**EXERCISE REQUIREMENTS:**
What lines below contain the string "Task"? List them all.

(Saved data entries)
▬▬▬▬▬▬▬▬▬▬

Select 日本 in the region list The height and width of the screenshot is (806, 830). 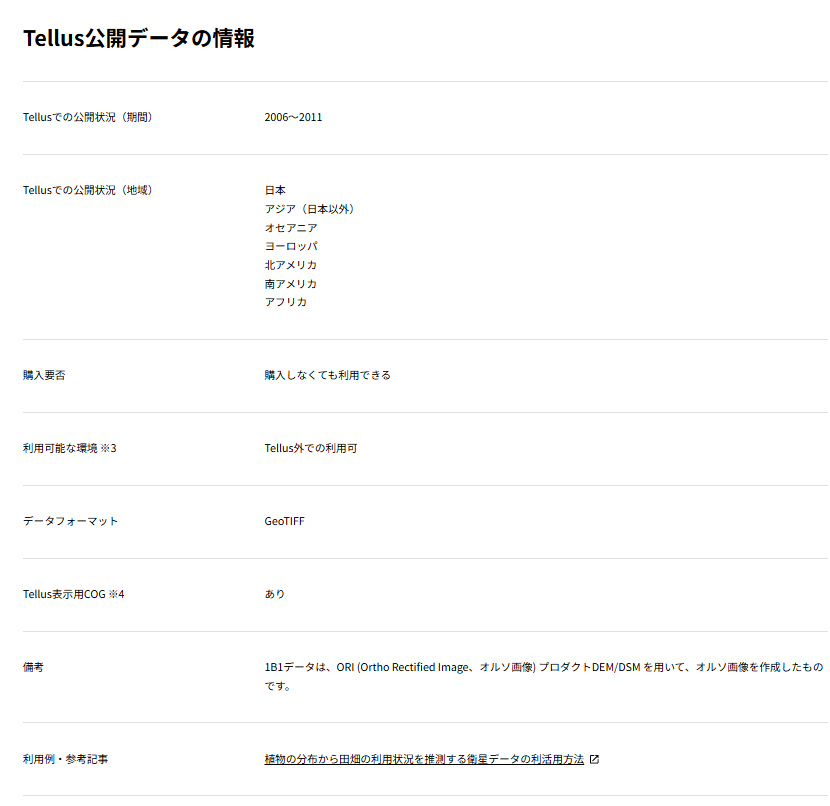coord(275,191)
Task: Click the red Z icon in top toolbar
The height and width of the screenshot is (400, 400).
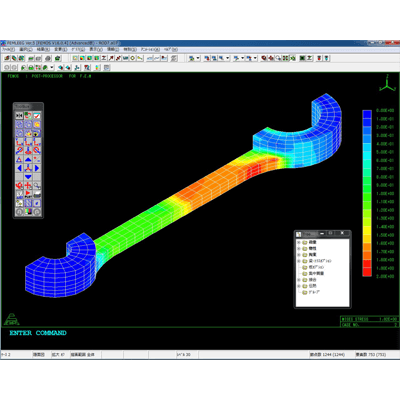Action: click(104, 58)
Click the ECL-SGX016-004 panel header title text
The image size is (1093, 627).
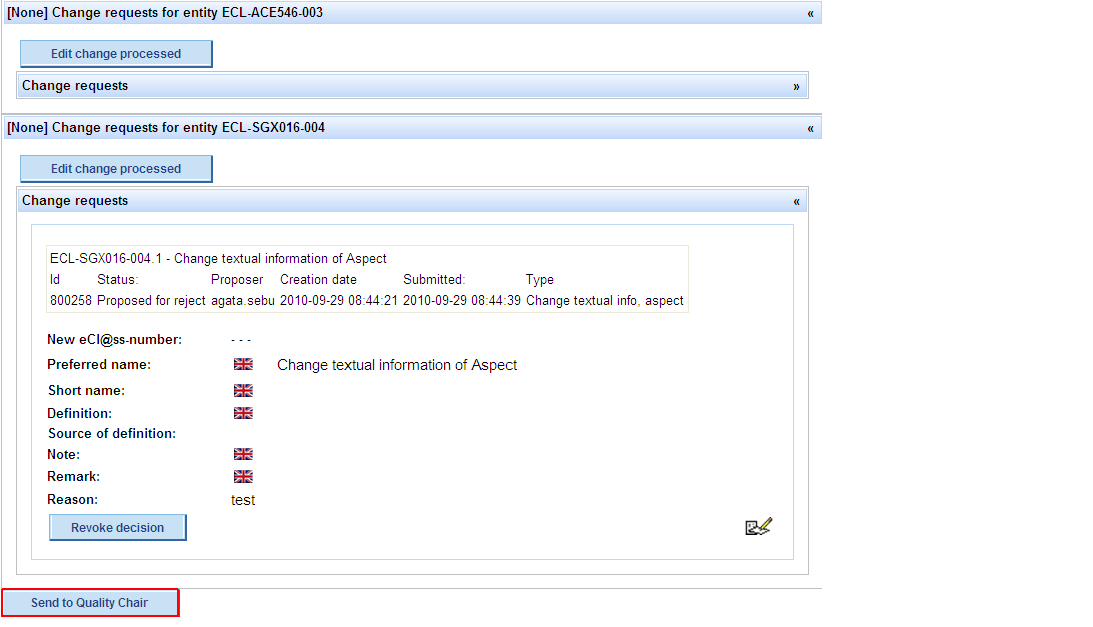pos(166,128)

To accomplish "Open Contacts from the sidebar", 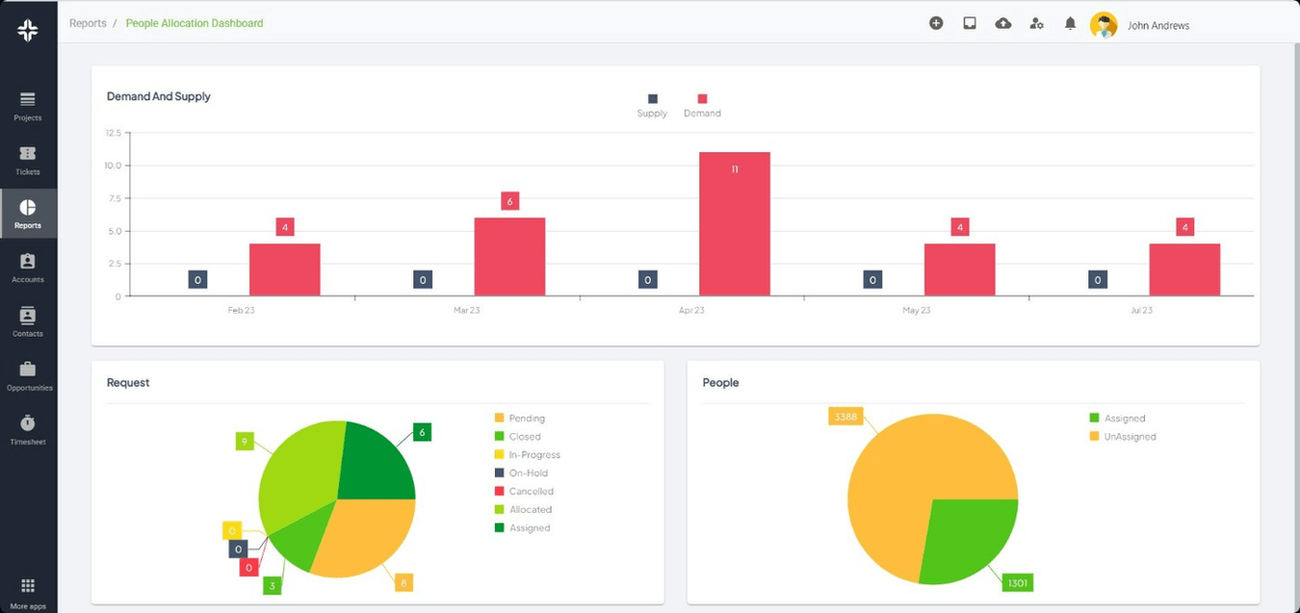I will [x=28, y=321].
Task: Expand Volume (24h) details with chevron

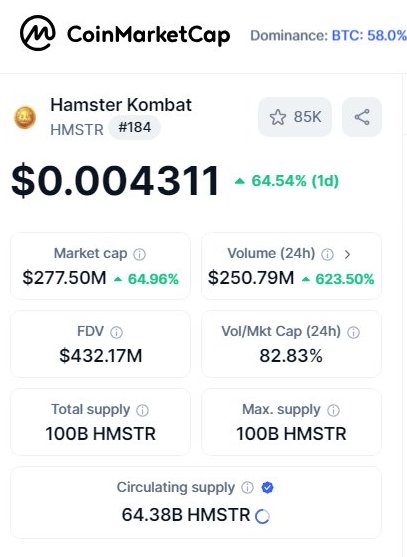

▬▬▬▬▬▬▬▬▬▬

**SOLUTION TO THE PROBLEM:**
Task: Click the red Z icon in top toolbar
Task: Expand Volume (24h) details with chevron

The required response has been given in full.